* [Entries provided]
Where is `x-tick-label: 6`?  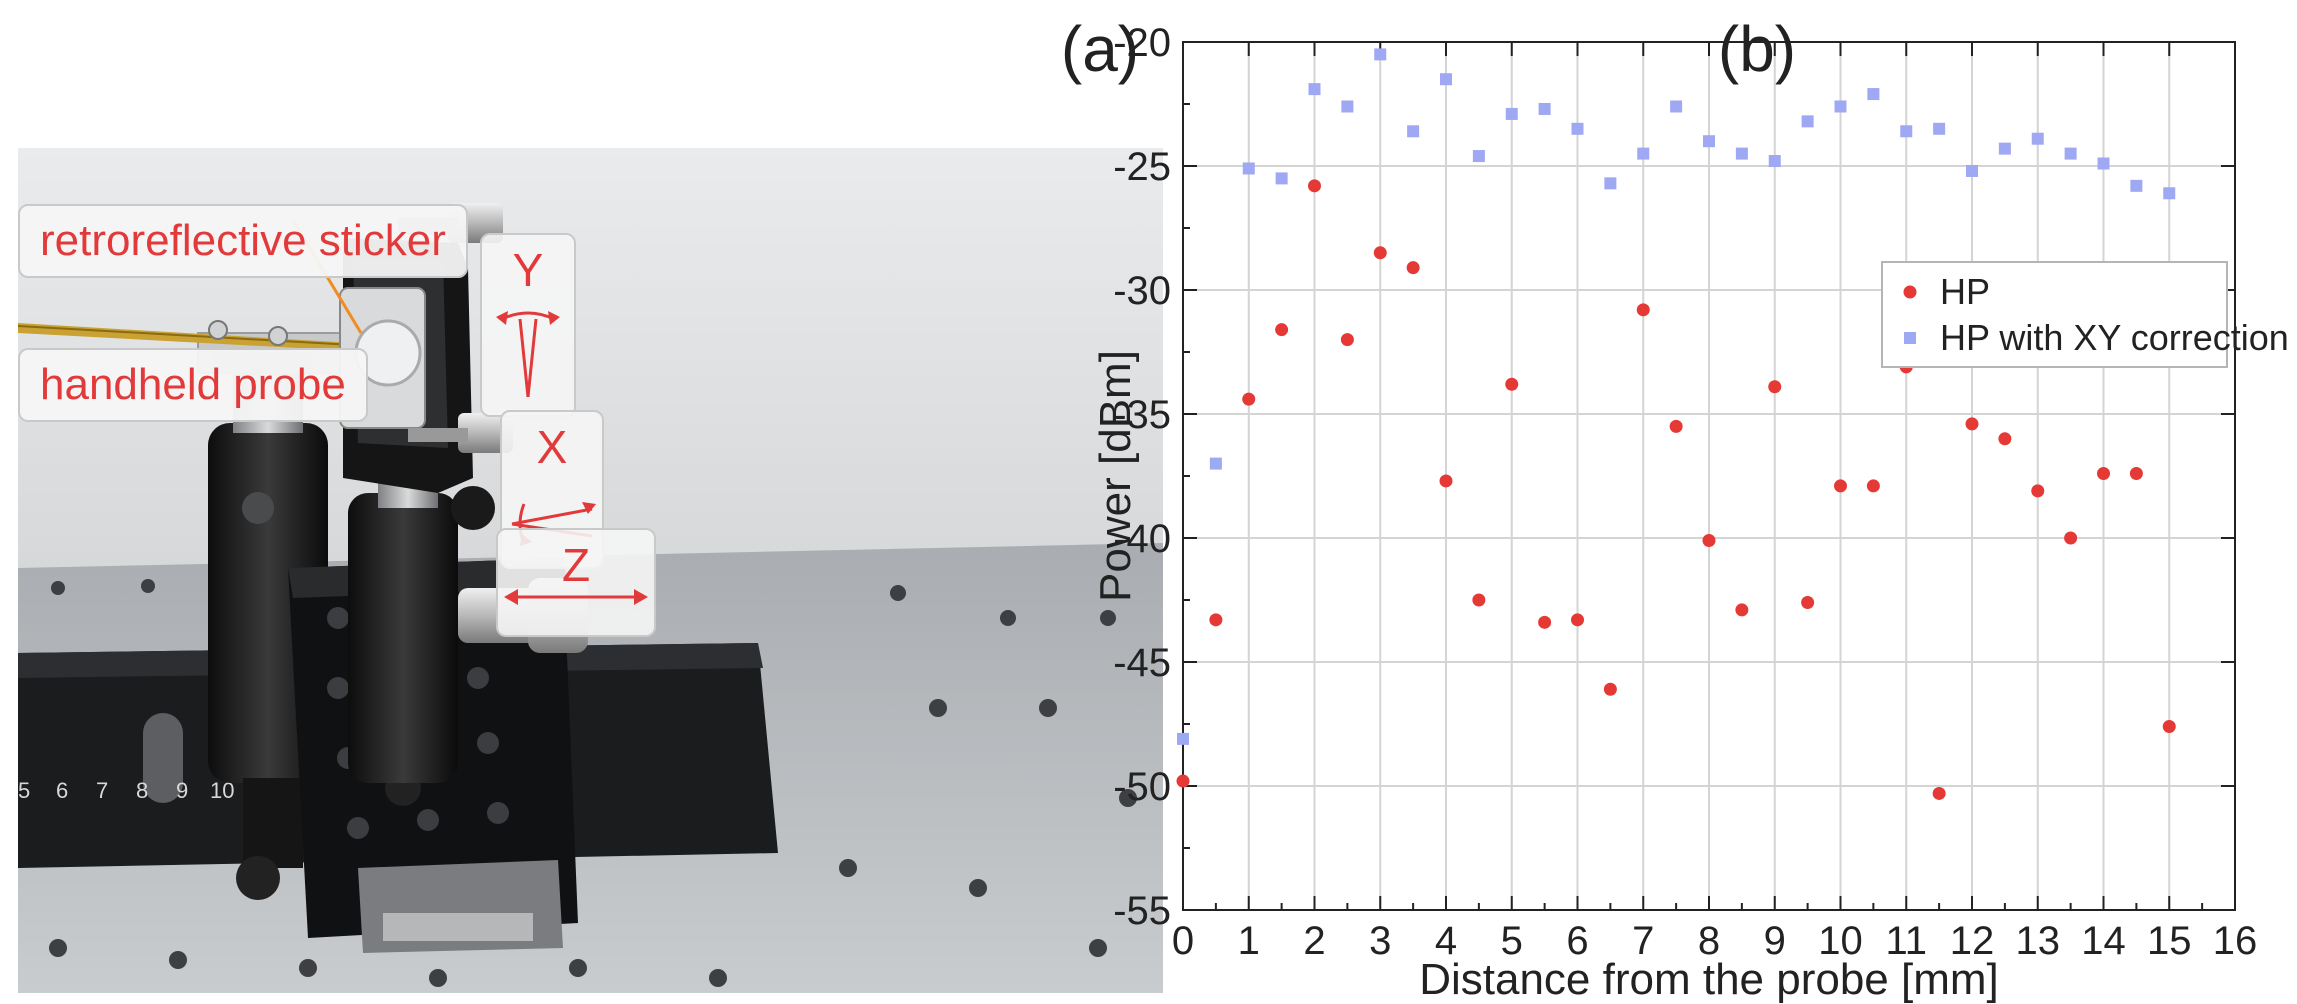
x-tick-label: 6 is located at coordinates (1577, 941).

---

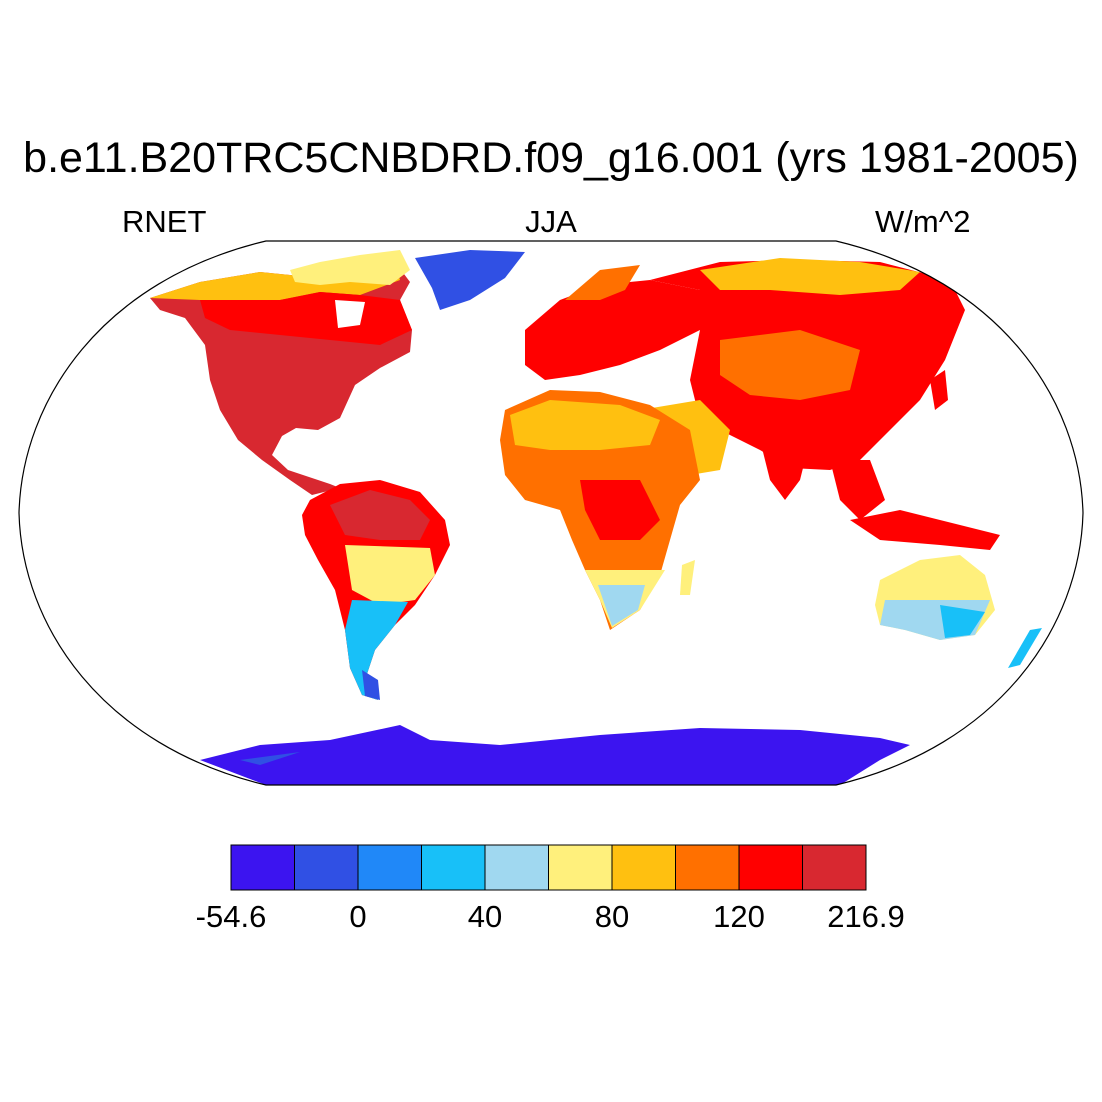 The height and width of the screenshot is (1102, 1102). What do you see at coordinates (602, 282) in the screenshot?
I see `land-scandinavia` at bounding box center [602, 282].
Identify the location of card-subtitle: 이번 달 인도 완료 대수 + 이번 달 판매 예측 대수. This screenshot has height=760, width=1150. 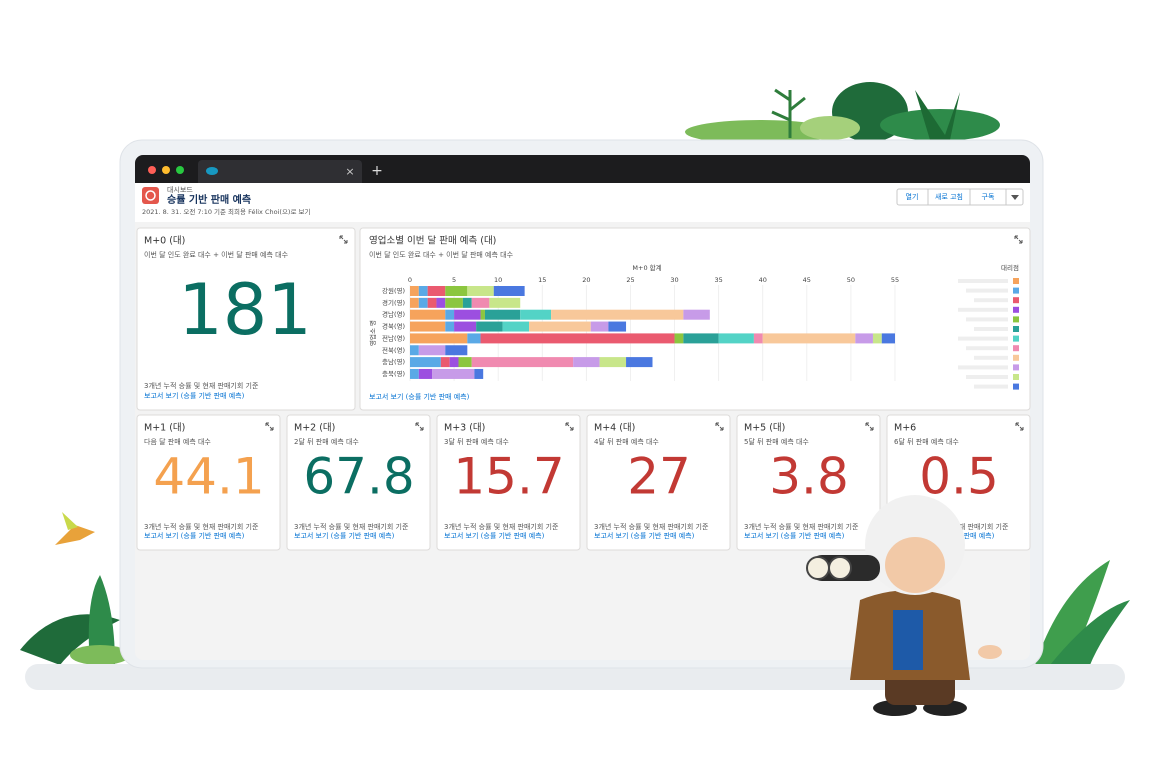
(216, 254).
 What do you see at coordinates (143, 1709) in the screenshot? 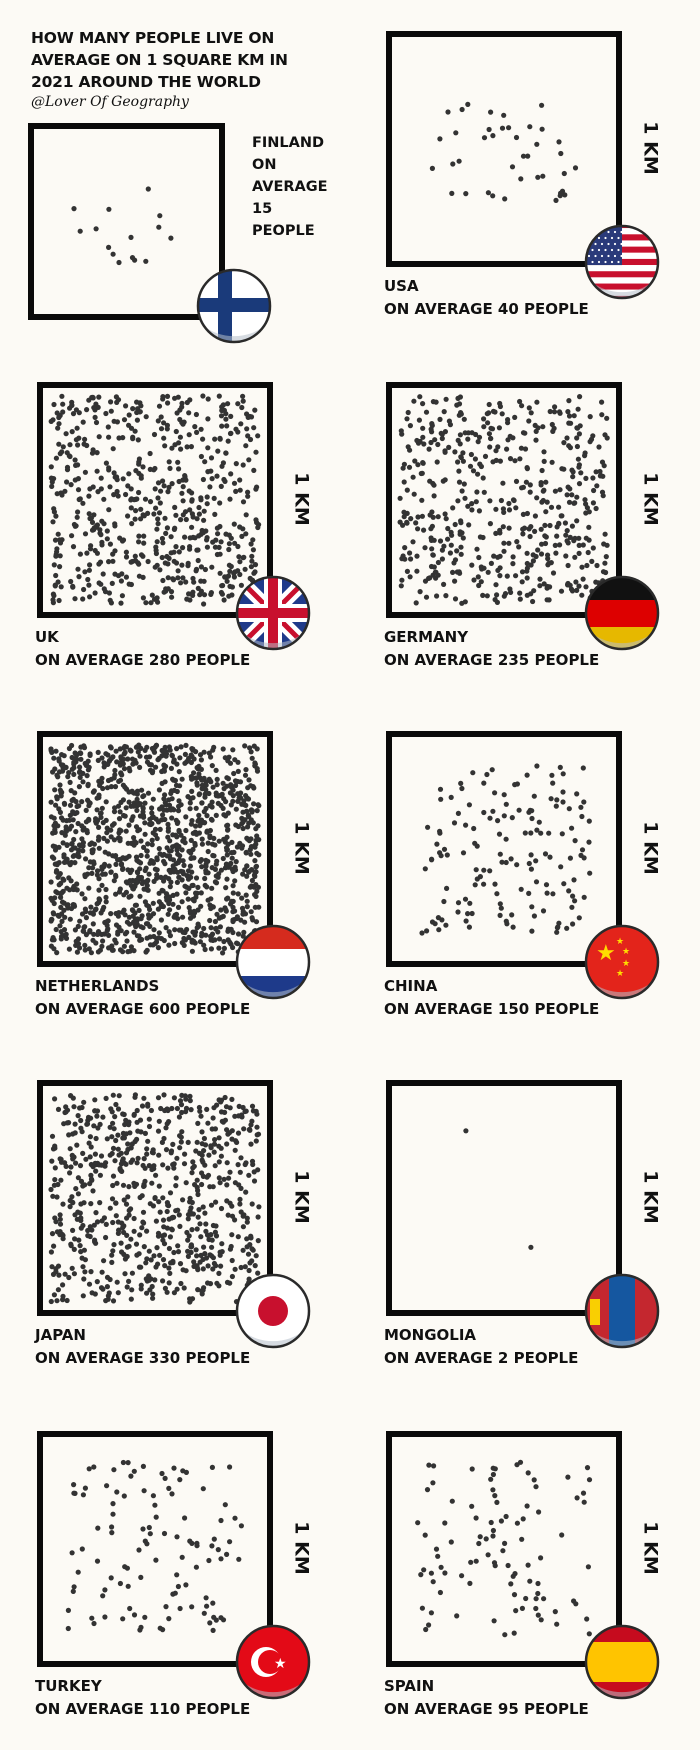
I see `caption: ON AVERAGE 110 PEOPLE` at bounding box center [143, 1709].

* [Try it]
Present the listing from the line containing "Identify the location" through the line containing "center [143, 1709].", both included, as a Markdown table with columns Row and Line, one row per nonblank line. Leave the pictures out.

* [Task result]
| Row | Line |
|---|---|
| 1 | Identify the location of card-subtitle: 이번 달 인도 완료 대수 + 이번 달 판매 예측 대수. This screenshot has height=760, width=1150.  |
| 2 | (216, 254). |
| 3 |  What do you see at coordinates (143, 1709) in the screenshot?  |
| 4 | I see `caption: ON AVERAGE 110 PEOPLE` at bounding box center [143, 1709]. |